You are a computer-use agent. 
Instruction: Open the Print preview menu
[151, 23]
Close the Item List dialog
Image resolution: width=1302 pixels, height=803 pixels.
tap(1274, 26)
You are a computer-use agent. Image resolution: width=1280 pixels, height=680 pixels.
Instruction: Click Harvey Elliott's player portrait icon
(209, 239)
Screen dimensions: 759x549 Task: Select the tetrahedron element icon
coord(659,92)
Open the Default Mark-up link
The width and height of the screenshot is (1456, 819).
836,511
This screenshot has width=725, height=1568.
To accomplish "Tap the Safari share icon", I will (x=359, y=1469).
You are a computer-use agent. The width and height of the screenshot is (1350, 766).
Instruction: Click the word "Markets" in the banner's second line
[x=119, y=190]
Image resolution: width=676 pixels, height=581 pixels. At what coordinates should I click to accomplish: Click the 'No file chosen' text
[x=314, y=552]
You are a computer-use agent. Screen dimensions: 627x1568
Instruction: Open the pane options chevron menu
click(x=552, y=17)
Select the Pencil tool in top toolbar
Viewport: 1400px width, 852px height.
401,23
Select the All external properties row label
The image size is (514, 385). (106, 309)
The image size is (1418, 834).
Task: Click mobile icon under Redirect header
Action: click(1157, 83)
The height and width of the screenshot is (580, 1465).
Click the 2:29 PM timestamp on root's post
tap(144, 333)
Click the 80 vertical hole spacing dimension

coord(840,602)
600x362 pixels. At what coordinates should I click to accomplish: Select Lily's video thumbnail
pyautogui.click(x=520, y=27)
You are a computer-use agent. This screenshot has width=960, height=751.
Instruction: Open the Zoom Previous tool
┄┄┄┄┄┄┄┄┄┄┄┄┄┄┄┄┄┄┄┄
▶ Problem requirements: Work through the material and count the lines containing "This". Answer with the number alone.

▶ Output: 2